Veronica Vega

Photo: Ariel Airas

HAVANA TIMES — It’s understandable that tourists who visit us (if they don’t just want the postcard that Cuba sells them)  want to meet some native Cubans, talk in a pleasant space and listen to opinions firsthand, as it’s impossible to get to know the country in just a few days.

There was a time when the opportunity to meet foreigners was the equivalent of traveling. Cultural differences, sometimes language and ethnicity too, combined with the peculiar mystery that is every individual human being, used to make up for the repetitive experience of telling them how you live, and trying to explain so many contradictions in one or two hours.

All of this plus the fact that they are always the ones to pay from a lunch to a soda, and even though it’s a simple act, this detail alone puts us in an uncomfortable situation. On the other hand, I never know if the prices on the menu are too much for them because there is no way of comparing our incomes, and I could never cover the bill of these places out of my own pocket. However, the most annoying thing, which builds up, is the feeling of being an object of a geopolitical context.

When I visited France in 2011, I felt like this on many occasions. Even though I had been invited by a literary festival, I was rarely asked about my own work.

The festival paid for our travel, accommodations and transport to different cities, but the fellow writers I shared this experience with, from Chile, Mexico, Argentina, were able to buy themselves a souveneir, a bar of chocolate, invite a friend to a coffee, something which was unthinkable for me. The Spanish language teachers who guided me had received instructions prior to my visit to pay for everything I might need.

That our people’s misery is a well-known fact internationally, that we have ended up accepting it as inevitable and that it is practically a stamp of being Cuban, doesn’t make it any less degrading.

When the exchange between people from other countries, in or outside Cuba, is founded on the sincere wish to get to know the other person (on both sides), all of these differences are diluted.
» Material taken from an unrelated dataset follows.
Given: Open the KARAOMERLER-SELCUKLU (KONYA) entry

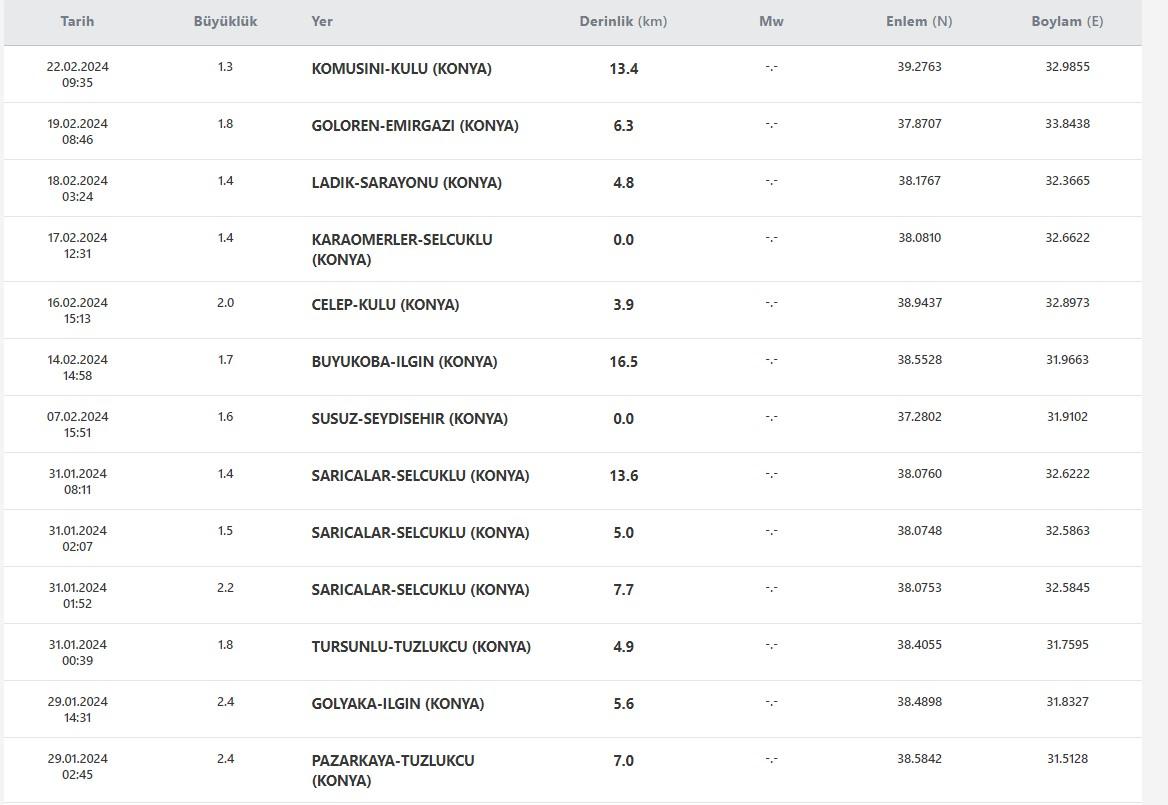Looking at the screenshot, I should tap(402, 249).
There are times when the visitor is willing to enter an ordinary Cuban’s life, then you can reciprocate the gesture with a homemade meal at your own home, a 10 peso pizza, going to the cinema, to the theater, talking in a park where we feel equal (like we are in essence). The result of these meetings is always gratifying, even if it doesn’t blossom into a long-distance friendship.
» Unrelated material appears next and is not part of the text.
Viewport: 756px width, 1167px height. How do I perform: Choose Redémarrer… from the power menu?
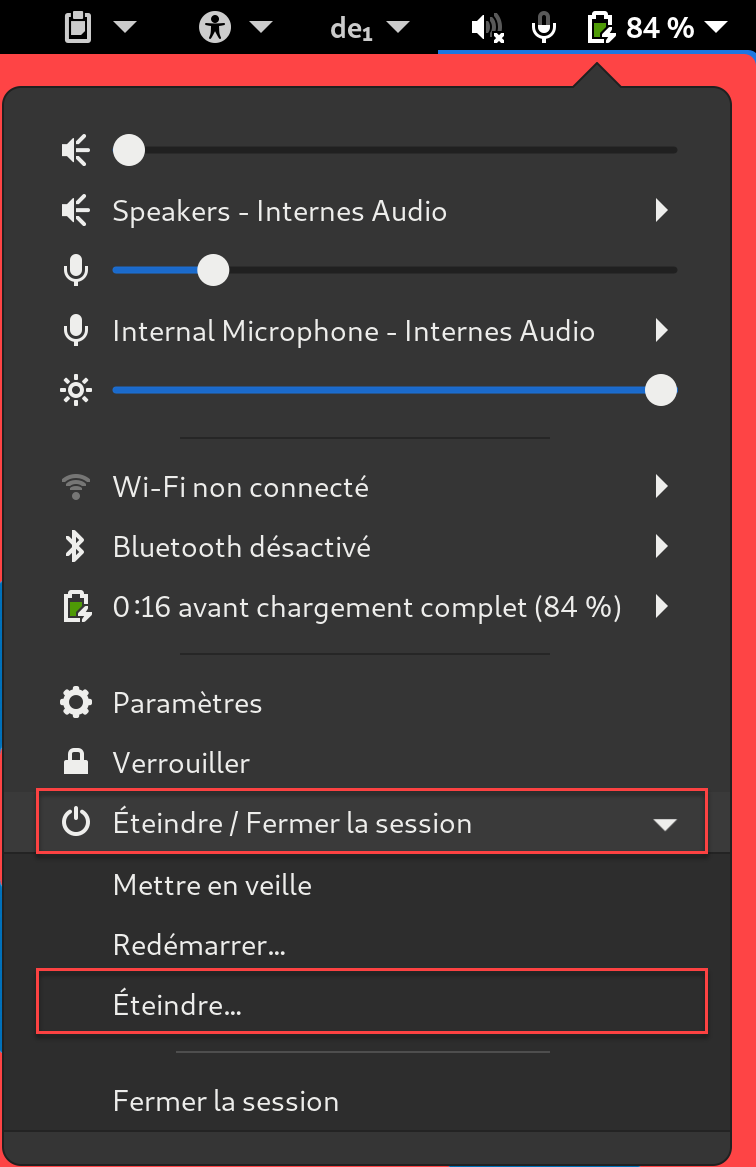coord(199,945)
However, I’m talking about these programmed meetings where the foreigner pays for a lunch or snack and the Cuban person is just part of the exotic landscape which surrounds them.

There is always a sense of emptiness, the feeling that you have fitted into the tourist’s busy schedule by giving up your own work, putting off the solution to many of your everyday struggles. Just to talk for one or two hours which isn’t enough to make our complex reality understood, where we are the living element, and also the most vulnerable.

Veronica Vega

Veronica Vega: I believe that truth has power and the word can and should be an extension of the truth. I think that is also the role of Art and the media. I consider myself an artist, but above all, a seeker and defender of the Truth as an essential element of what sustains human existence and consciousness. I believe that Cuba can and must change and that websites like Havana Times contribute to that necessary change.

7 thoughts on “How Do Tourists See Cubans?

  • Having experienced living in Cuba, I prefer the many faults of the American system. Life in Cuba is much harder.

  • What I see is a society in transition. A small market sector has emerged that functions in a similar fashion to commerce the world over. In some respects under regulated (not under taxed) as the Government prefers to not ocknowledge it’s excistance. The state sector is mostly a decoration with many zombie firms. Much else is based on a secret barter system that substitutes for money. Being connected is worth more than peso wages of average person. The regime is still selling communism but the people have mostly moved on knowing that the state is much more about control than provider.